Stored items from a collection
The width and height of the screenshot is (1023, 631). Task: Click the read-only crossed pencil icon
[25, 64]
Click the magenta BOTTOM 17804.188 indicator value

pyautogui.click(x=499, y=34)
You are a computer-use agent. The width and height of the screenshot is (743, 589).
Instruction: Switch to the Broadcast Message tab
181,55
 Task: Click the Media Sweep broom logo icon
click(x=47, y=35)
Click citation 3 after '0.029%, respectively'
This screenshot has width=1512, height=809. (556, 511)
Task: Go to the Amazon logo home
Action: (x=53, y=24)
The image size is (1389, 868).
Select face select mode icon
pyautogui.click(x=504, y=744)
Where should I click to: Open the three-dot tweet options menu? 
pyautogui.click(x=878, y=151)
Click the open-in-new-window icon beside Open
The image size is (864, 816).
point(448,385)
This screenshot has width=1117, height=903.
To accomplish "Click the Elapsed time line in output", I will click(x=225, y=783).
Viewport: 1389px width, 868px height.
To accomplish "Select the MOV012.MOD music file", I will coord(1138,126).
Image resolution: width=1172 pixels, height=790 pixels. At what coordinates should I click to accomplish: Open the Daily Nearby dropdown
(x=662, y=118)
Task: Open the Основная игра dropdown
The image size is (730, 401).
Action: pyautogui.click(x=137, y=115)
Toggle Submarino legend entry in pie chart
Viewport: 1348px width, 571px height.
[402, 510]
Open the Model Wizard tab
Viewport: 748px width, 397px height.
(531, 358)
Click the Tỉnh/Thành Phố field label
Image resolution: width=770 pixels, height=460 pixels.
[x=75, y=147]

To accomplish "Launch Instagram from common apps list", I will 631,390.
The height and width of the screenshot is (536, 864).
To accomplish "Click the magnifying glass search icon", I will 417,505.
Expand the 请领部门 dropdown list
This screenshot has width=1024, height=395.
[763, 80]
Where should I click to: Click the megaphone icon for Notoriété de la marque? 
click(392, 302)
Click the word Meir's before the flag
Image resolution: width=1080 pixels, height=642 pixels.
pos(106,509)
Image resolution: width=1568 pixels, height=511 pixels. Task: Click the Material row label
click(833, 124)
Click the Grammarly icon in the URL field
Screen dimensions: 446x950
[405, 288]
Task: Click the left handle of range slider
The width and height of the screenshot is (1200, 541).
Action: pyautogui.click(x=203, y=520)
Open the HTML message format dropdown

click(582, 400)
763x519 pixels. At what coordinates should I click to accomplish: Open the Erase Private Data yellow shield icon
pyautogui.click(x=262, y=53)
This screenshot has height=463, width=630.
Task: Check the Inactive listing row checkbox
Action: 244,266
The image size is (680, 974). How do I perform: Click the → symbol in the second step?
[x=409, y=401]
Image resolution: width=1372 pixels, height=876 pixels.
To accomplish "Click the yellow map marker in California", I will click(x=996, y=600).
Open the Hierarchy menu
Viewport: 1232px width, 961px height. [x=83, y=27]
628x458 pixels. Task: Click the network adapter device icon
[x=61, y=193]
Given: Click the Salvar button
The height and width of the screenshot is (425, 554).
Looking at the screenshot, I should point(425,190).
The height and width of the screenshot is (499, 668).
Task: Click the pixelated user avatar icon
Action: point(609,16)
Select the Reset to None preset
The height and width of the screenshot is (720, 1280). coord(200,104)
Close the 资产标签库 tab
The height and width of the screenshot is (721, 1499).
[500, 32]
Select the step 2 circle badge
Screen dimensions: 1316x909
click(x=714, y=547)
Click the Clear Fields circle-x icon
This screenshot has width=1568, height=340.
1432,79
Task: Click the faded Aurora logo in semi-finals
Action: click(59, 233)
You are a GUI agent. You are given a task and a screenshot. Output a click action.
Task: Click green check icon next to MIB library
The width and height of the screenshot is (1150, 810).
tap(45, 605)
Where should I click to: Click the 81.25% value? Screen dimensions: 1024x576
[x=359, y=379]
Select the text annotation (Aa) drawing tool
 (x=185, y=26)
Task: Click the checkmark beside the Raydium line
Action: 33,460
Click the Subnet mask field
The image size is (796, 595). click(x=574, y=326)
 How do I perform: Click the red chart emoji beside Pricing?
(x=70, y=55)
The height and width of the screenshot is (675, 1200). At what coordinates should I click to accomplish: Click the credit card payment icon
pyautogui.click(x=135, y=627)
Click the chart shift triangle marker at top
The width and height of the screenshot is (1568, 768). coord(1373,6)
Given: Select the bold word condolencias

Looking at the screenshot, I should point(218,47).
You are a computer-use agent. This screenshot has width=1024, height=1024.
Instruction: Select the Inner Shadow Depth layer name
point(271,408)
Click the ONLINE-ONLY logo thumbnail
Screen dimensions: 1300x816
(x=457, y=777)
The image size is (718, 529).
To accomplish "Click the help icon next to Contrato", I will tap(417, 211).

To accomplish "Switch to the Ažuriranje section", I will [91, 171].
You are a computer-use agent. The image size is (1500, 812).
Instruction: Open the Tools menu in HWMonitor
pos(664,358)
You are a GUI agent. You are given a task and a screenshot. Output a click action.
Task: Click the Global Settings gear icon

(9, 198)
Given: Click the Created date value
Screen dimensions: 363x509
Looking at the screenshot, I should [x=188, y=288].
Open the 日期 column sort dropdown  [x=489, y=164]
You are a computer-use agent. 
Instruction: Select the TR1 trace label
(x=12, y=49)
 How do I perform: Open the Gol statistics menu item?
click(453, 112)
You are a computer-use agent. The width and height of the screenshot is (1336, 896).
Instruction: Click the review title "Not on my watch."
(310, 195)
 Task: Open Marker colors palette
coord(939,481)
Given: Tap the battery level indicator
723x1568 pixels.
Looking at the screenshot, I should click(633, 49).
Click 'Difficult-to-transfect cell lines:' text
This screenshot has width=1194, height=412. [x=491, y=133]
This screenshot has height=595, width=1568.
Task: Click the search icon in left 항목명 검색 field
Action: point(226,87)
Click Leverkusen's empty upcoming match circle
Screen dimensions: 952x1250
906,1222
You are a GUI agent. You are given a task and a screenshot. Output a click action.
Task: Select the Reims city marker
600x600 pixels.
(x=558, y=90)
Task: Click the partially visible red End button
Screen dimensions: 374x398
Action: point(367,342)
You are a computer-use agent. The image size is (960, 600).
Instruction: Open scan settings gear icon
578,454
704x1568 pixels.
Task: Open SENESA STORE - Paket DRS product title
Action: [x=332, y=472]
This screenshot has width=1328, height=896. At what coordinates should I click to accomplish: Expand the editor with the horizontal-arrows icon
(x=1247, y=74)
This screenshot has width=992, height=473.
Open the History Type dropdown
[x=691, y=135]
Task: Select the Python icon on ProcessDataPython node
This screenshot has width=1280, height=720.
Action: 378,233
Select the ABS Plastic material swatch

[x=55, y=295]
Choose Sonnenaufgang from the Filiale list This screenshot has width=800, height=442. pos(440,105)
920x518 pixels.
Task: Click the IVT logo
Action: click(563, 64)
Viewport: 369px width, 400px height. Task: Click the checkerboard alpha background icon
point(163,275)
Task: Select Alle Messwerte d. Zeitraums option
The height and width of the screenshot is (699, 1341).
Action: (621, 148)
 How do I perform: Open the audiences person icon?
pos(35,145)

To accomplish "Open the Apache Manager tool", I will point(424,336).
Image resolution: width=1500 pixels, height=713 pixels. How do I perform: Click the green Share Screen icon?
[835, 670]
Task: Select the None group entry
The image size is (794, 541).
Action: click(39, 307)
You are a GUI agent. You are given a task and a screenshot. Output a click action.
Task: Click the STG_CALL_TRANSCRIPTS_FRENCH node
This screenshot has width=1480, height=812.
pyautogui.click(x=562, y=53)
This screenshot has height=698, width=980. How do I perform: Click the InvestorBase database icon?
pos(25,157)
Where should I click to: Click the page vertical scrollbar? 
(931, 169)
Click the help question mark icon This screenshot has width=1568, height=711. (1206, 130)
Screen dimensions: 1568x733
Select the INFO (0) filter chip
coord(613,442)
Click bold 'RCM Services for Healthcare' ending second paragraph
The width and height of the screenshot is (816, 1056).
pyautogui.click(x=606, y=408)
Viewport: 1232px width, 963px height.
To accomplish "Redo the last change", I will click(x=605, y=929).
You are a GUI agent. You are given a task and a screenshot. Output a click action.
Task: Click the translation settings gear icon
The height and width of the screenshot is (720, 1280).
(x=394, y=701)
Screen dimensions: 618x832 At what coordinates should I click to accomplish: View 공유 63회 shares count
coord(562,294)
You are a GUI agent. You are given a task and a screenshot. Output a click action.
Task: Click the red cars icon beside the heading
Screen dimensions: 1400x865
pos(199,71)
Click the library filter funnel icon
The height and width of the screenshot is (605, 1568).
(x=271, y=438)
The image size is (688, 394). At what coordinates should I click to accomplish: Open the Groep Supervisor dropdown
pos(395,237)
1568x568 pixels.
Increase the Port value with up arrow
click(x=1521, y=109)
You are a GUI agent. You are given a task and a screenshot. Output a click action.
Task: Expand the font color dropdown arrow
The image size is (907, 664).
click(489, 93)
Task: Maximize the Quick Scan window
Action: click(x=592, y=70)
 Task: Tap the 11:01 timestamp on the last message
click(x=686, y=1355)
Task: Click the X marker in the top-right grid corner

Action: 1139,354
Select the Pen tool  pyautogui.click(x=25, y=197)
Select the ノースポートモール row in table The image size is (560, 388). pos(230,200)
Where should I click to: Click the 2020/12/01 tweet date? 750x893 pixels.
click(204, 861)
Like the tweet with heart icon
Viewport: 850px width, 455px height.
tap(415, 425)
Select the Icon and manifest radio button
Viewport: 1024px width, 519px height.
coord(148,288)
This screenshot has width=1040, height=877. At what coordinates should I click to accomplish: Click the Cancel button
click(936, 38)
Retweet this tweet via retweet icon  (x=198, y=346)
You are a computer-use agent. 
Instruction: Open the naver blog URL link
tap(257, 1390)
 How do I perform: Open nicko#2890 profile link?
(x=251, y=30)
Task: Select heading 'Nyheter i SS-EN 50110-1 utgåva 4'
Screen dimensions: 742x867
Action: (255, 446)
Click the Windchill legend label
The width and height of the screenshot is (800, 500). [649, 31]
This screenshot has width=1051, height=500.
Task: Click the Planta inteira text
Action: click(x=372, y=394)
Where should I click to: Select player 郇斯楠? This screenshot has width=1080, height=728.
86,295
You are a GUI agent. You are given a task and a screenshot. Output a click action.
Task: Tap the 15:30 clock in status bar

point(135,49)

WORK INSTRUCTIONS: Search the data above for the string "heading" and copy each line that has it.

ANSWER TO THE PROBLEM:
Task: Click the red cars icon beside the heading
Task: Select heading 'Nyheter i SS-EN 50110-1 utgåva 4'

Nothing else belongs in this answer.